> _Provided records_
....
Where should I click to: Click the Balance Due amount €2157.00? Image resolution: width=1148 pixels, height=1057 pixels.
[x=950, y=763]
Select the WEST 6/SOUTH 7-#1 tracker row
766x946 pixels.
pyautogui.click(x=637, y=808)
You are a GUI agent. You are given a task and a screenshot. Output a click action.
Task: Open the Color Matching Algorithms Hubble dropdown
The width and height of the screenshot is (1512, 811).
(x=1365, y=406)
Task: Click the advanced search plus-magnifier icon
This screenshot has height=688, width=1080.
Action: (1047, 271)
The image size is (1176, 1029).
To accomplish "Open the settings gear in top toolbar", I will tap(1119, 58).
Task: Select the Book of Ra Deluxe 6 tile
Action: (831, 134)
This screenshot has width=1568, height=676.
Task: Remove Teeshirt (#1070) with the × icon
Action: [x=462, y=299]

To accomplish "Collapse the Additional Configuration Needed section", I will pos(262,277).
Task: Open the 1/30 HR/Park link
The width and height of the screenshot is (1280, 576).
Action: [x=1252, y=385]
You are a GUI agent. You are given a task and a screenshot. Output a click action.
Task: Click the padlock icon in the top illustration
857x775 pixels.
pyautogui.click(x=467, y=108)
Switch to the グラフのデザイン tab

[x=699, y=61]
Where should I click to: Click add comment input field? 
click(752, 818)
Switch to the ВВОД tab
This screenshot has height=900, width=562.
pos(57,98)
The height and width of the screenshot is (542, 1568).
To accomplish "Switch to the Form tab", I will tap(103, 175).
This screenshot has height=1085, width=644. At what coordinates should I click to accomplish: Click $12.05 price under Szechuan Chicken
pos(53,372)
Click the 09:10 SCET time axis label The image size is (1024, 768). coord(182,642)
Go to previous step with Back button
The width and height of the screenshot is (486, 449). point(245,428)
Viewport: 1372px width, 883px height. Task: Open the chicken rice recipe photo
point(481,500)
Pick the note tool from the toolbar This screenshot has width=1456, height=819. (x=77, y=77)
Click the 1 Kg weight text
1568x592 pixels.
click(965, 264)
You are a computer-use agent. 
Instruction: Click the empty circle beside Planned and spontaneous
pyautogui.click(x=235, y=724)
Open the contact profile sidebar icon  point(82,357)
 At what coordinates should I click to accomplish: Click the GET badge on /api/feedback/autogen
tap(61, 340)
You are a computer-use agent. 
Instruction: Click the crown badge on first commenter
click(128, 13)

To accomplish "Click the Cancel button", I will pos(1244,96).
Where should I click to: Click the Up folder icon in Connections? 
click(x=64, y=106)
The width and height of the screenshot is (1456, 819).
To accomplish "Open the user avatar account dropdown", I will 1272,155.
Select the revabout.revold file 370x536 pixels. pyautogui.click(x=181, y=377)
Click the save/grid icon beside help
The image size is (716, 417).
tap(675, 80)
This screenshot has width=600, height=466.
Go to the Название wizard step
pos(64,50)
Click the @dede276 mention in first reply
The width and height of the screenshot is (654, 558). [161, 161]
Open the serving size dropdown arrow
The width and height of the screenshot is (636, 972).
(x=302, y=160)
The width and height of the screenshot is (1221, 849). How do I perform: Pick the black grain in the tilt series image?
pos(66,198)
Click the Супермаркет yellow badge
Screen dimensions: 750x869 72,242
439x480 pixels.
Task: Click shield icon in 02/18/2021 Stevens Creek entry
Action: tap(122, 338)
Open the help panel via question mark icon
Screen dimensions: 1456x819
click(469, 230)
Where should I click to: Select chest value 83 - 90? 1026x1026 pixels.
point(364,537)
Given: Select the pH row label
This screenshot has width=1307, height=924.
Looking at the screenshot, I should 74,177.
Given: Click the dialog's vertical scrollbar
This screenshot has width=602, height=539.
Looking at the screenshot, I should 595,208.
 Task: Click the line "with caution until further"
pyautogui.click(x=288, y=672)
....
> _What you need to do_
Please reproduce every row above exactly as it appears, line for line.

> _Exercise solution_
Where should I click to: Click the Balance Due amount €2157.00? Image resolution: width=1148 pixels, height=1057 pixels.
[x=950, y=763]
Select the WEST 6/SOUTH 7-#1 tracker row
766x946 pixels.
pyautogui.click(x=637, y=808)
You are a GUI agent. You are given a task and a screenshot. Output a click action.
Task: Open the Color Matching Algorithms Hubble dropdown
The width and height of the screenshot is (1512, 811).
(x=1365, y=406)
Task: Click the advanced search plus-magnifier icon
This screenshot has height=688, width=1080.
Action: (1047, 271)
The image size is (1176, 1029).
To accomplish "Open the settings gear in top toolbar", I will tap(1119, 58).
Task: Select the Book of Ra Deluxe 6 tile
Action: (831, 134)
This screenshot has width=1568, height=676.
Task: Remove Teeshirt (#1070) with the × icon
Action: [x=462, y=299]

To accomplish "Collapse the Additional Configuration Needed section", I will pos(262,277).
Task: Open the 1/30 HR/Park link
The width and height of the screenshot is (1280, 576).
Action: [x=1252, y=385]
You are a GUI agent. You are given a task and a screenshot. Output a click action.
Task: Click the padlock icon in the top illustration
857x775 pixels.
pyautogui.click(x=467, y=108)
Switch to the グラフのデザイン tab

[x=699, y=61]
Where should I click to: Click add comment input field? 
click(752, 818)
Switch to the ВВОД tab
This screenshot has height=900, width=562.
pos(57,98)
The height and width of the screenshot is (542, 1568).
To accomplish "Switch to the Form tab", I will tap(103, 175).
This screenshot has height=1085, width=644. At what coordinates should I click to accomplish: Click $12.05 price under Szechuan Chicken
pos(53,372)
Click the 09:10 SCET time axis label The image size is (1024, 768). coord(182,642)
Go to previous step with Back button
The width and height of the screenshot is (486, 449). point(245,428)
Viewport: 1372px width, 883px height. Task: Open the chicken rice recipe photo
point(481,500)
Pick the note tool from the toolbar This screenshot has width=1456, height=819. (x=77, y=77)
Click the 1 Kg weight text
1568x592 pixels.
click(965, 264)
You are a computer-use agent. 
Instruction: Click the empty circle beside Planned and spontaneous
pyautogui.click(x=235, y=724)
Open the contact profile sidebar icon  point(82,357)
 At what coordinates should I click to accomplish: Click the GET badge on /api/feedback/autogen
tap(61, 340)
You are a computer-use agent. 
Instruction: Click the crown badge on first commenter
click(128, 13)

To accomplish "Click the Cancel button", I will pos(1244,96).
Where should I click to: Click the Up folder icon in Connections? 
click(x=64, y=106)
The width and height of the screenshot is (1456, 819).
To accomplish "Open the user avatar account dropdown", I will 1272,155.
Select the revabout.revold file 370x536 pixels. pyautogui.click(x=181, y=377)
Click the save/grid icon beside help
The image size is (716, 417).
tap(675, 80)
This screenshot has width=600, height=466.
Go to the Название wizard step
pos(64,50)
Click the @dede276 mention in first reply
The width and height of the screenshot is (654, 558). [161, 161]
Open the serving size dropdown arrow
The width and height of the screenshot is (636, 972).
(x=302, y=160)
The width and height of the screenshot is (1221, 849). How do I perform: Pick the black grain in the tilt series image?
pos(66,198)
Click the Супермаркет yellow badge
Screen dimensions: 750x869 72,242
439x480 pixels.
Task: Click shield icon in 02/18/2021 Stevens Creek entry
Action: tap(122, 338)
Open the help panel via question mark icon
Screen dimensions: 1456x819
click(469, 230)
Where should I click to: Select chest value 83 - 90? 1026x1026 pixels.
point(364,537)
Given: Select the pH row label
This screenshot has width=1307, height=924.
Looking at the screenshot, I should 74,177.
Given: Click the dialog's vertical scrollbar
This screenshot has width=602, height=539.
Looking at the screenshot, I should 595,208.
 Task: Click the line "with caution until further"
pyautogui.click(x=288, y=672)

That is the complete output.